→ Task directions: Without the pictures, set down exactly the lines from the one that contains "Task: Open the three-dot post options menu" to the end of the entries, both included, and nothing besides.

=== Begin Enclosure ===

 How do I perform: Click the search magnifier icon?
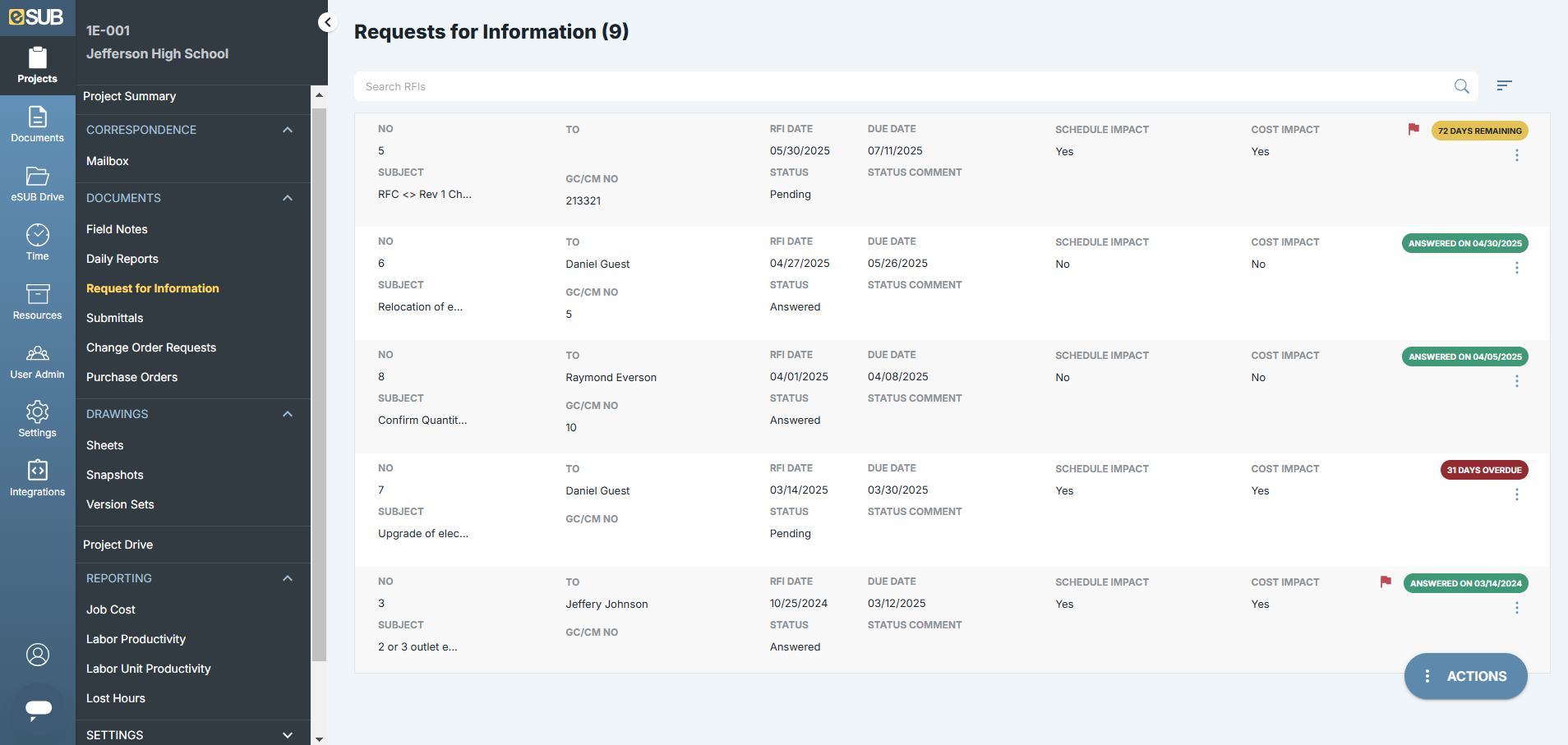[1461, 86]
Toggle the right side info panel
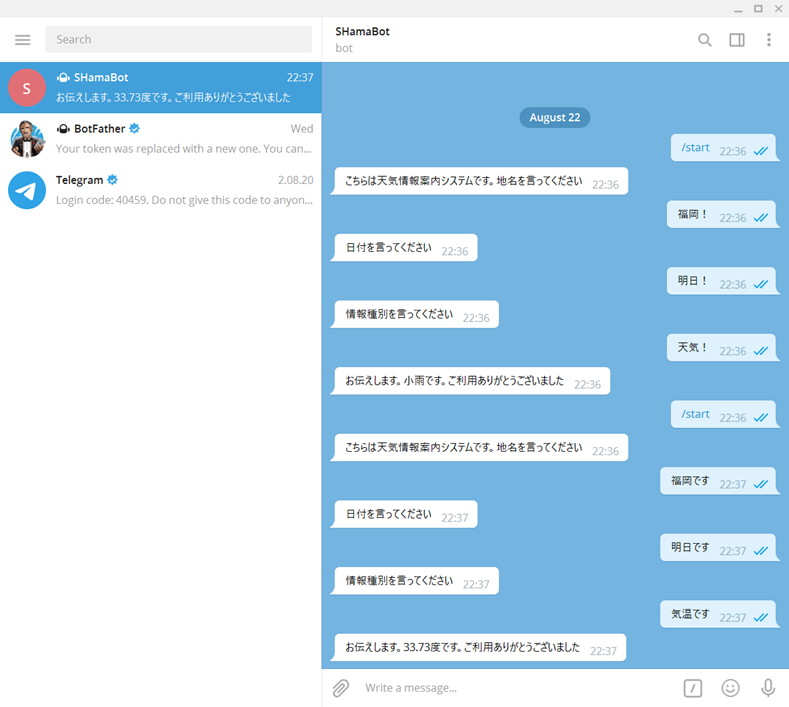This screenshot has width=789, height=707. click(737, 40)
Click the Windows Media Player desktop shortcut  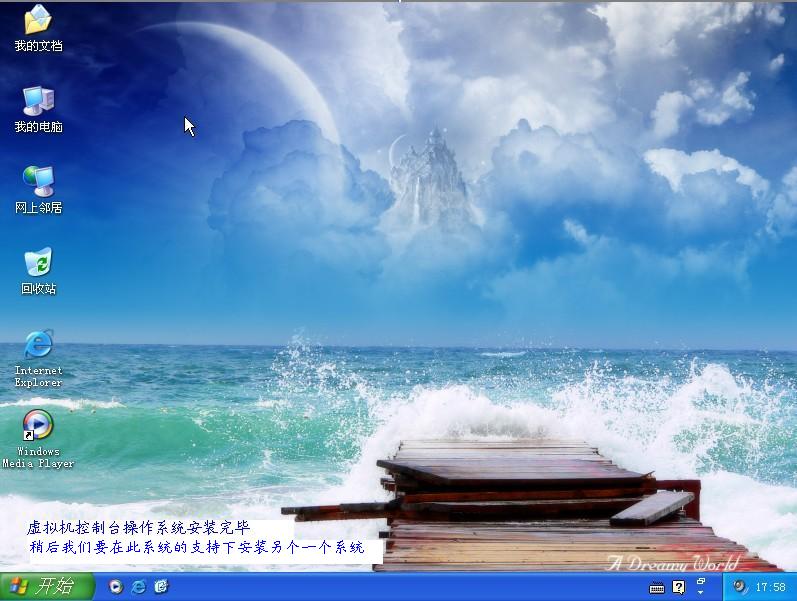[x=38, y=426]
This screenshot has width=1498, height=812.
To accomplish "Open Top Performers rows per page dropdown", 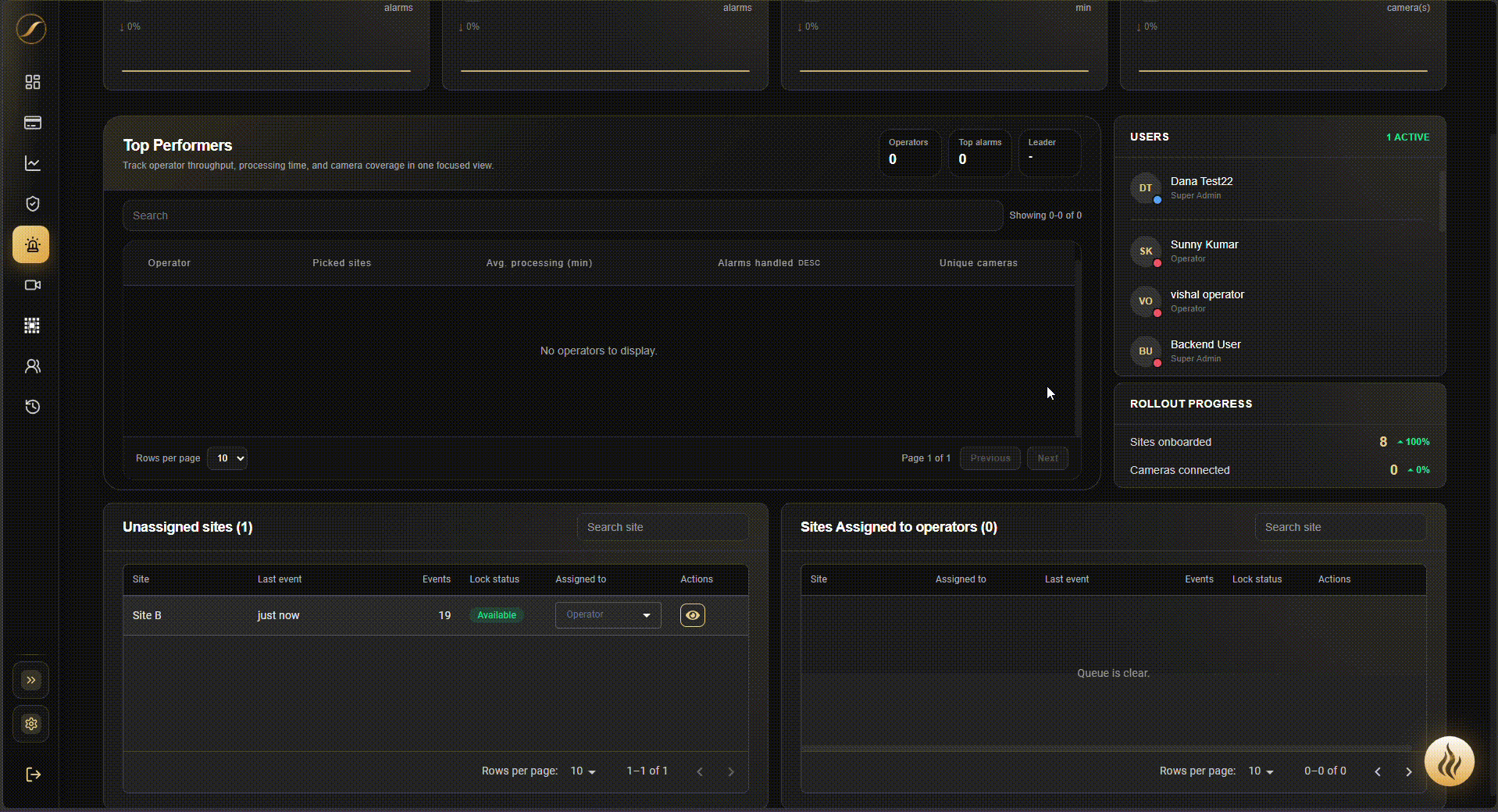I will 227,458.
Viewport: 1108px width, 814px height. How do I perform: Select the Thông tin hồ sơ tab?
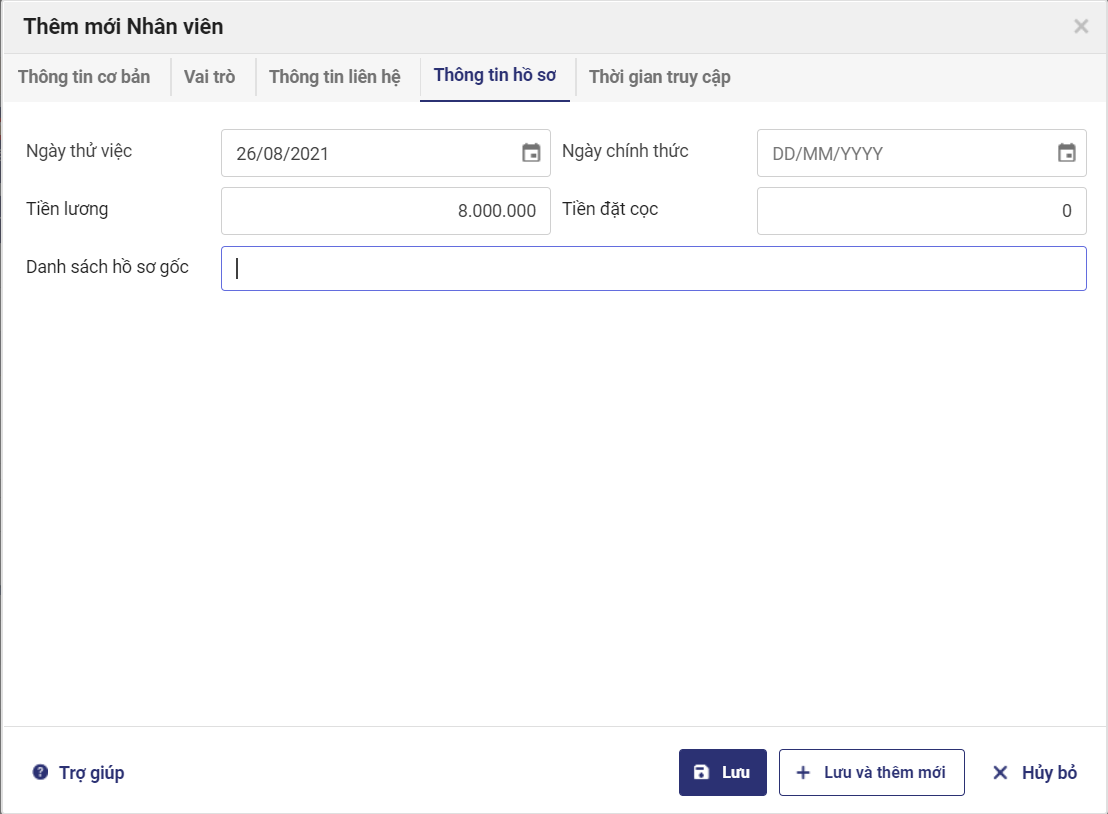click(495, 77)
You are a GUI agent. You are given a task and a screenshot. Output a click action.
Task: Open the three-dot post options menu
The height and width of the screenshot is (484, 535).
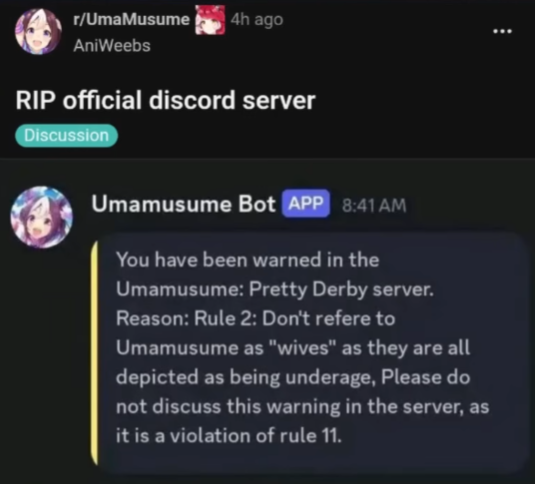pos(502,31)
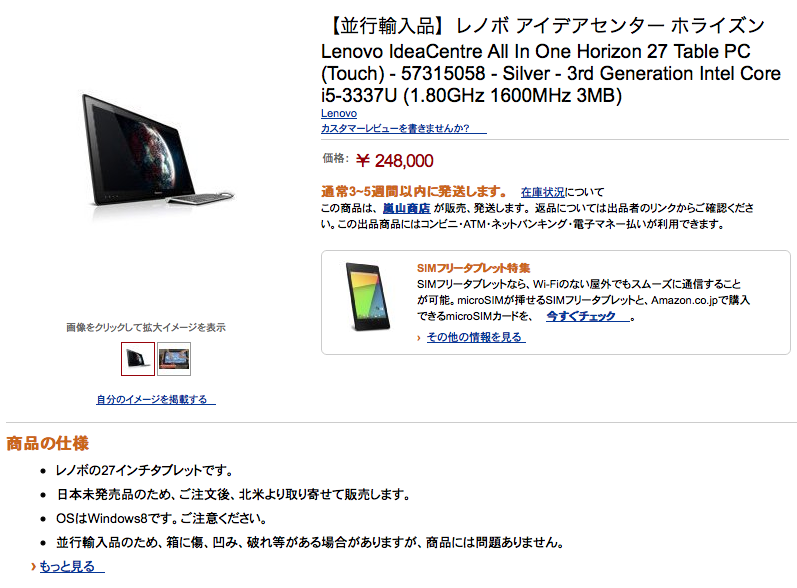The height and width of the screenshot is (588, 797).
Task: Open the 在庫状況 stock status link
Action: 542,192
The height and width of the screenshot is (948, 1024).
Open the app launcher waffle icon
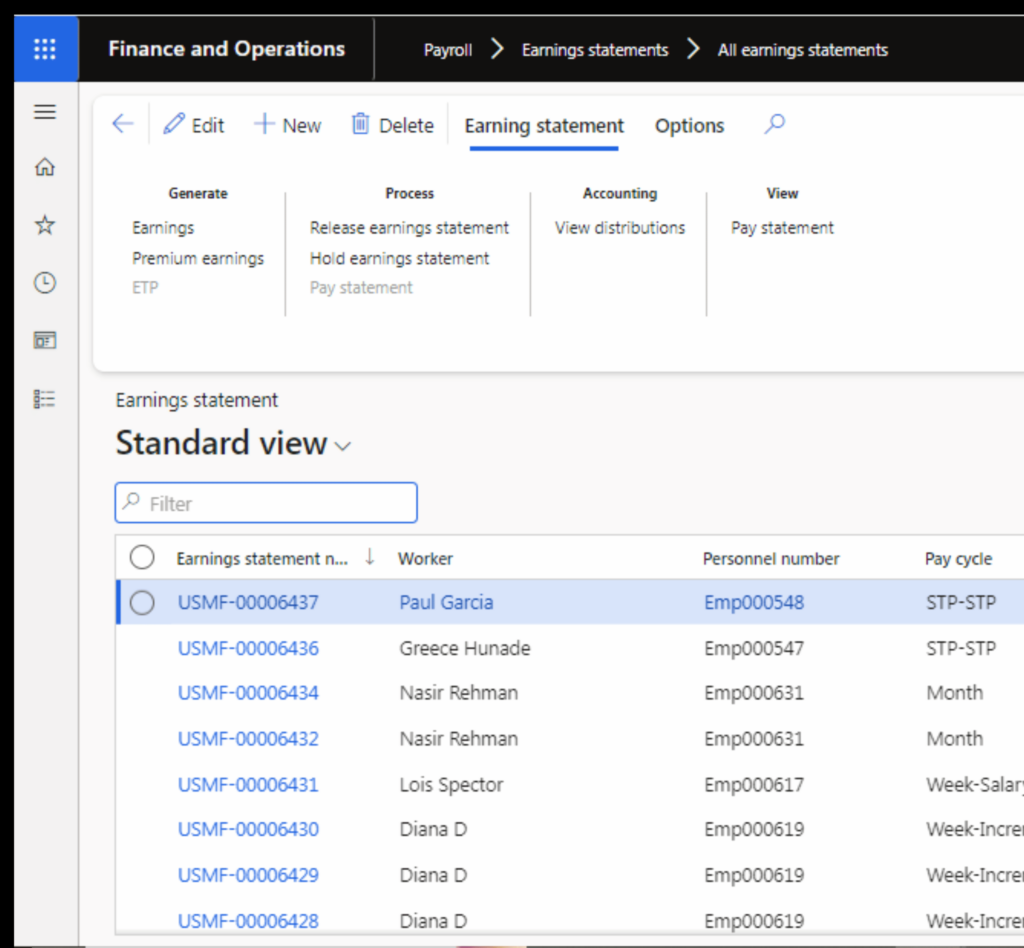tap(44, 48)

=== End Enclosure ===

→ Exercise response:
Task: Open the three-dot post options menu
The height and width of the screenshot is (484, 535).
pos(502,31)
The height and width of the screenshot is (588, 797).
Task: Open the 在庫状況 stock status link
Action: 542,192
The height and width of the screenshot is (948, 1024).
Open the app launcher waffle icon
tap(44, 48)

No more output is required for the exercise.